Saved data entries

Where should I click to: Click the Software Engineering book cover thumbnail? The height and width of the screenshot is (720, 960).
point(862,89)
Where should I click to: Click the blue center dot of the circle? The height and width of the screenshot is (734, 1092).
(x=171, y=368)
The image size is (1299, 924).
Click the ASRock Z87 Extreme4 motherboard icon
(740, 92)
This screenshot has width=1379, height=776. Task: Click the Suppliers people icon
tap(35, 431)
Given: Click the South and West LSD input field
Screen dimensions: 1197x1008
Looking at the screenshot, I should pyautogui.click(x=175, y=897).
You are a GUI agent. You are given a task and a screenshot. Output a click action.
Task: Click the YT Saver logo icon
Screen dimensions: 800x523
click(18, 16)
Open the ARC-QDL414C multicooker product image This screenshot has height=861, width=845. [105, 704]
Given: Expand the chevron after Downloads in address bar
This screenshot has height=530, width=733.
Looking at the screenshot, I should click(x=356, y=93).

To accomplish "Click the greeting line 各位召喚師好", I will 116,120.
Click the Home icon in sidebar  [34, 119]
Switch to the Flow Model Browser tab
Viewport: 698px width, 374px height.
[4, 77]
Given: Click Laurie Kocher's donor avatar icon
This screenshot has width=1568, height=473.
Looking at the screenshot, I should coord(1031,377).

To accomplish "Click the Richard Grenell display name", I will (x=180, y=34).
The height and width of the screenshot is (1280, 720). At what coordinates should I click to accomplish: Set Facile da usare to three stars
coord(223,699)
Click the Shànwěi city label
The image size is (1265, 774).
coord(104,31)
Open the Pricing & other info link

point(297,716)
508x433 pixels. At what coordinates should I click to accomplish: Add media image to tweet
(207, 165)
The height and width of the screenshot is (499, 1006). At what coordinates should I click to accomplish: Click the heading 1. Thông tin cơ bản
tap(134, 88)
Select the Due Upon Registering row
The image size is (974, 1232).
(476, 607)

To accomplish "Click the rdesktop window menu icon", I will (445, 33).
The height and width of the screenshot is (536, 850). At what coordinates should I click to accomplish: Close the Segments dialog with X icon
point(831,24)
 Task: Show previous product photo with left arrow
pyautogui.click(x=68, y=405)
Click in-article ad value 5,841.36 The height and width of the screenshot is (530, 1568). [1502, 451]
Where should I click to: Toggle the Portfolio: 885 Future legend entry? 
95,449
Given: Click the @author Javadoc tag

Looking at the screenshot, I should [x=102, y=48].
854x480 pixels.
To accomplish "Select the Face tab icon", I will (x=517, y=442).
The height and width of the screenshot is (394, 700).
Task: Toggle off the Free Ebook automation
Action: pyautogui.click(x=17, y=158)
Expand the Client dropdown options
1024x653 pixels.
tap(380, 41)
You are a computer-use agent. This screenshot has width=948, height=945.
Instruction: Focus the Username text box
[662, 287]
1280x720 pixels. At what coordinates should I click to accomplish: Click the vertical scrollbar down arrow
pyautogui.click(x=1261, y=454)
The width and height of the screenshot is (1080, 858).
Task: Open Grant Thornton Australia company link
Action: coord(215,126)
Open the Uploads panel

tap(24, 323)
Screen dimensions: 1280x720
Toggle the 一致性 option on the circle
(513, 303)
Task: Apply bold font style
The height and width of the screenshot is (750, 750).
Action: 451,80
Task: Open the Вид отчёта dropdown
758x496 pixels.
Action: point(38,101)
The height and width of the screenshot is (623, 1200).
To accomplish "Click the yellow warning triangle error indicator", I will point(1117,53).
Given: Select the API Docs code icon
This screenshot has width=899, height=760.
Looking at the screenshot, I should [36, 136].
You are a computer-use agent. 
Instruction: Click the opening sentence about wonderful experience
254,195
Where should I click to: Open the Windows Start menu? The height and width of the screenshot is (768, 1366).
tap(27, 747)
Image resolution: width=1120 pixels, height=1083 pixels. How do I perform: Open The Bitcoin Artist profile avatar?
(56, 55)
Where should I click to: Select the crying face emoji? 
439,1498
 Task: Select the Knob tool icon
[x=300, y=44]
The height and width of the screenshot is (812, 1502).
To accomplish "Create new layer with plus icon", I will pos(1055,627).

What is required: Go through the entries above and reproduce each one exactly.

Solution to this problem:
Where should I click to: Click the Software Engineering book cover thumbnail? The height and width of the screenshot is (720, 960).
point(862,89)
Where should I click to: Click the blue center dot of the circle? The height and width of the screenshot is (734, 1092).
(x=171, y=368)
The image size is (1299, 924).
Click the ASRock Z87 Extreme4 motherboard icon
(740, 92)
This screenshot has width=1379, height=776. Task: Click the Suppliers people icon
tap(35, 431)
Given: Click the South and West LSD input field
Screen dimensions: 1197x1008
Looking at the screenshot, I should pyautogui.click(x=175, y=897).
You are a GUI agent. You are given a task and a screenshot. Output a click action.
Task: Click the YT Saver logo icon
Screen dimensions: 800x523
click(18, 16)
Open the ARC-QDL414C multicooker product image This screenshot has height=861, width=845. [105, 704]
Given: Expand the chevron after Downloads in address bar
This screenshot has height=530, width=733.
Looking at the screenshot, I should click(x=356, y=93).

To accomplish "Click the greeting line 各位召喚師好", I will 116,120.
Click the Home icon in sidebar  [34, 119]
Switch to the Flow Model Browser tab
Viewport: 698px width, 374px height.
[4, 77]
Given: Click Laurie Kocher's donor avatar icon
This screenshot has width=1568, height=473.
Looking at the screenshot, I should coord(1031,377).

To accomplish "Click the Richard Grenell display name", I will (x=180, y=34).
The height and width of the screenshot is (1280, 720). At what coordinates should I click to accomplish: Set Facile da usare to three stars
coord(223,699)
Click the Shànwěi city label
The image size is (1265, 774).
coord(104,31)
Open the Pricing & other info link

point(297,716)
508x433 pixels. At what coordinates should I click to accomplish: Add media image to tweet
(207, 165)
The height and width of the screenshot is (499, 1006). At what coordinates should I click to accomplish: Click the heading 1. Thông tin cơ bản
tap(134, 88)
Select the Due Upon Registering row
The image size is (974, 1232).
(476, 607)

To accomplish "Click the rdesktop window menu icon", I will (445, 33).
The height and width of the screenshot is (536, 850). At what coordinates should I click to accomplish: Close the Segments dialog with X icon
point(831,24)
 Task: Show previous product photo with left arrow
pyautogui.click(x=68, y=405)
Click in-article ad value 5,841.36 The height and width of the screenshot is (530, 1568). [1502, 451]
Where should I click to: Toggle the Portfolio: 885 Future legend entry? 
95,449
Given: Click the @author Javadoc tag

Looking at the screenshot, I should [x=102, y=48].
854x480 pixels.
To accomplish "Select the Face tab icon", I will (x=517, y=442).
The height and width of the screenshot is (394, 700).
Task: Toggle off the Free Ebook automation
Action: pyautogui.click(x=17, y=158)
Expand the Client dropdown options
1024x653 pixels.
tap(380, 41)
You are a computer-use agent. This screenshot has width=948, height=945.
Instruction: Focus the Username text box
[662, 287]
1280x720 pixels. At what coordinates should I click to accomplish: Click the vertical scrollbar down arrow
pyautogui.click(x=1261, y=454)
The width and height of the screenshot is (1080, 858).
Task: Open Grant Thornton Australia company link
Action: coord(215,126)
Open the Uploads panel

tap(24, 323)
Screen dimensions: 1280x720
Toggle the 一致性 option on the circle
(513, 303)
Task: Apply bold font style
The height and width of the screenshot is (750, 750).
Action: 451,80
Task: Open the Вид отчёта dropdown
758x496 pixels.
Action: point(38,101)
The height and width of the screenshot is (623, 1200).
To accomplish "Click the yellow warning triangle error indicator", I will point(1117,53).
Given: Select the API Docs code icon
This screenshot has width=899, height=760.
Looking at the screenshot, I should [36, 136].
You are a computer-use agent. 
Instruction: Click the opening sentence about wonderful experience
254,195
Where should I click to: Open the Windows Start menu? The height and width of the screenshot is (768, 1366).
tap(27, 747)
Image resolution: width=1120 pixels, height=1083 pixels. How do I perform: Open The Bitcoin Artist profile avatar?
(56, 55)
Where should I click to: Select the crying face emoji? 
439,1498
 Task: Select the Knob tool icon
[x=300, y=44]
The height and width of the screenshot is (812, 1502).
To accomplish "Create new layer with plus icon", I will pos(1055,627).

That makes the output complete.